> TUGAS 1:
Laporkan setiap baris catatan di bawah yang memuat kata "gear", dengan memperhatikan perbedaan huruf besar dan huruf kecil.

> BACAAN:
────────
Untunglah, di lingkungan swasta, wanita masih lebih diberi keleluasaan berkarya. Saparinah menunjuk kehadiran wanita direktur atau manajer di bank-bank swasta, dibandingkan dengan amat langkanya kaum hawa di level setara dalam bank pemerintah. Kita pun telah terbiasa, bahwa ruang gerak wanita seringkali terbatas pada bidang-bidang yang dipercaya sesuai dengan sifat kewanitaannya. Bidang-bidang yang berkaitan dengan keindahan, kehalusan, ketelitian, dan kesabaran. “Kita diberi kesempatan, asal di jalur perempuan saja,” kata Saparinah. Padahal siapa yang meragukan kefemininan wanita Bali? Di sana adalah biasa terlihat perempuan yang rata-rata berbahu tegak dan segemulai peragawati bahu-membahu dengan pria bekerja sebagai kuli, entah di proyek bangunan atau jalan raya.
Boleh, asalkan peran domestik
Di mata Dr. Karlina Leksono, astronom perempuan pertama di Indonesia, staf BPPT dan pengajar di UI, serta tokoh gerakan Suara Ibu Peduli, posisi perempuan dari segi hak, kebolehan untuk berpendapat, dan peran di luar keluarga memang masih berada di bawah laki-laki. Itu pula alasannya ia memandang wanita masih terbelenggu oleh pelbagai pembatasan yang seharusnya tak ada.
────────
> TUGAS 2:
Terjemahkan kalimat dari bacaan tentang peran perempuan ini ke dalam bahasa Inggris: "Kita pun telah terbiasa, bahwa ruang gerak wanita seringkali terbatas pada bidang-bidang yang dipercaya sesuai dengan sifat kewanitaannya."
────────
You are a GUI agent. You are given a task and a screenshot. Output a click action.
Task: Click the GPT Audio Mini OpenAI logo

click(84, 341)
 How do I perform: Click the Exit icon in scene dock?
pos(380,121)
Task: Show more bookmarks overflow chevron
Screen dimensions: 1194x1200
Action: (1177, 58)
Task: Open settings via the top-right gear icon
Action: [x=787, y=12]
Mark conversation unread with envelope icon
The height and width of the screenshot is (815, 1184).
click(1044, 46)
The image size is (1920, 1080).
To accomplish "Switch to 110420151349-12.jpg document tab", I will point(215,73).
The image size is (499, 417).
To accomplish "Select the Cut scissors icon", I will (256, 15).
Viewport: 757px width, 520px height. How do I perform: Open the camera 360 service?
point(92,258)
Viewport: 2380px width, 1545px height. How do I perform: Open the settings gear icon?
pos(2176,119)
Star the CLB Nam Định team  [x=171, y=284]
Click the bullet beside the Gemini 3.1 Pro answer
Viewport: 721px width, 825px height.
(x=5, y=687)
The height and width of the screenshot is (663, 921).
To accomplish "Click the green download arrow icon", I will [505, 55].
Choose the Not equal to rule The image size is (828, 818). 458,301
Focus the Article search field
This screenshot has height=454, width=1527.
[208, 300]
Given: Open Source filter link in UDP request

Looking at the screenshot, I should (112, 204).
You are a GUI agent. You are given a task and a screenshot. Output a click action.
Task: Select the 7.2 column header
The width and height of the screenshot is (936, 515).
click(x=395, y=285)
────────
> HASIL LATIHAN 1:
Task: Open settings via the top-right gear icon
Viewport: 2380px width, 1545px height. How do I perform: Open the settings gear icon?

> HASIL LATIHAN 2:
We have also grown accustomed to the fact that women's room to maneuver is often limited to fields believed to suit their feminine nature.